Objectives We aimed to estimate incremental productivity losses (sick leave and disability) of spirometry-defined chronic obstructive pulmonary disease (COPD) in a population-based sample and in hospital-recruited patients with COPD. Furthermore, we examined predictors of productivity losses by multivariate analyses.
Methods We performed four quarterly telephone interviews of 53 and 107 population-based patients with COPD and controls, as well as 102 hospital-recruited patients with COPD below retirement age. Information was gathered regarding annual productivity loss, exacerbations of respiratory symptoms and comorbidities. Incremental productivity losses were estimated by multivariate quantile median regression according to the human capital approach, adjusting for sex, age, smoking habits, education and lung function. Main effect variables were COPD/control status, number of comorbidities and exacerbations of respiratory symptoms.
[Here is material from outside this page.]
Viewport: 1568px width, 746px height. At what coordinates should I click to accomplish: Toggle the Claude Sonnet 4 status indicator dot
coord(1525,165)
Results Altogether 55%, 87% and 31% of population-based COPD cases, controls and hospital patients, respectively, had a paid job at baseline. The annual incremental productivity losses were 5.8 (95% CI 1.4 to 10.1) and 330.6 (95% CI 327.8 to 333.3) days, comparing population-recruited and hospital-recruited patients with COPD to controls, respectively. There were significantly higher productivity losses associated with female sex and less education. Additional adjustments for comorbidities, exacerbations and FEV1% predicted explained all productivity losses in the population-based sample, as well as nearly 40% of the productivity losses in hospital-recruited patients.
Conclusions Annual incremental productivity losses were more than 50 times higher in hospital-recruited patients with COPD than that of population-recruited patients with COPD. To ensure a precise estimation of societal burden, studies on patients with COPD should be population-based.